• EXERCISE GOAL: From the line containing "Contact (51, 2365)" down to the last line of the data, output each line word for word and include nothing else.

• RECORDS FOR THIS TASK:
::::::

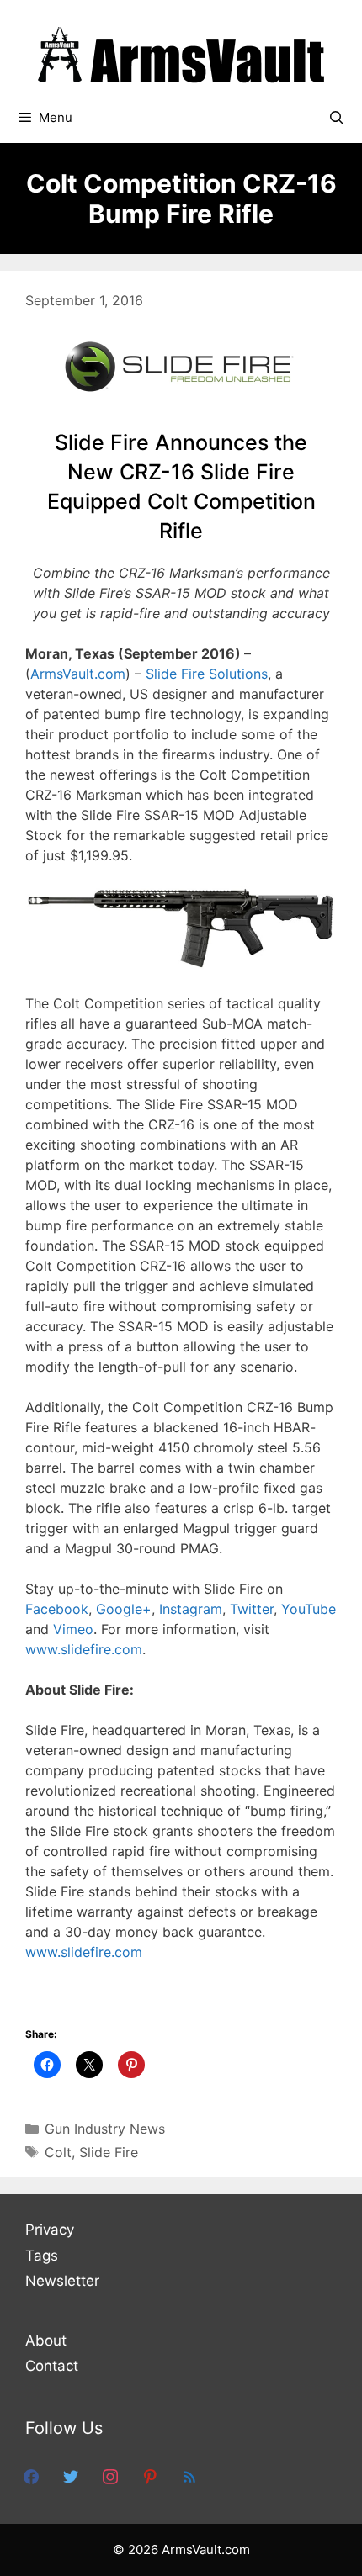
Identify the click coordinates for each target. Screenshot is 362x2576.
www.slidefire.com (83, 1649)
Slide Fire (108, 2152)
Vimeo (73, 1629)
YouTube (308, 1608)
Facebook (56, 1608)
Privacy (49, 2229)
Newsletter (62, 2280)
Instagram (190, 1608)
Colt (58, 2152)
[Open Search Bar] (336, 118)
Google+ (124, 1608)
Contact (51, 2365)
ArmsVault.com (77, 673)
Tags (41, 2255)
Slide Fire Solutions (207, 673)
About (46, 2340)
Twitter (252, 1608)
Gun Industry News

::::::

• EXPECTED ANSWER:
Contact (51, 2365)
ArmsVault.com (77, 673)
Tags (41, 2255)
Slide Fire Solutions (207, 673)
About (46, 2340)
Twitter (252, 1608)
Gun Industry News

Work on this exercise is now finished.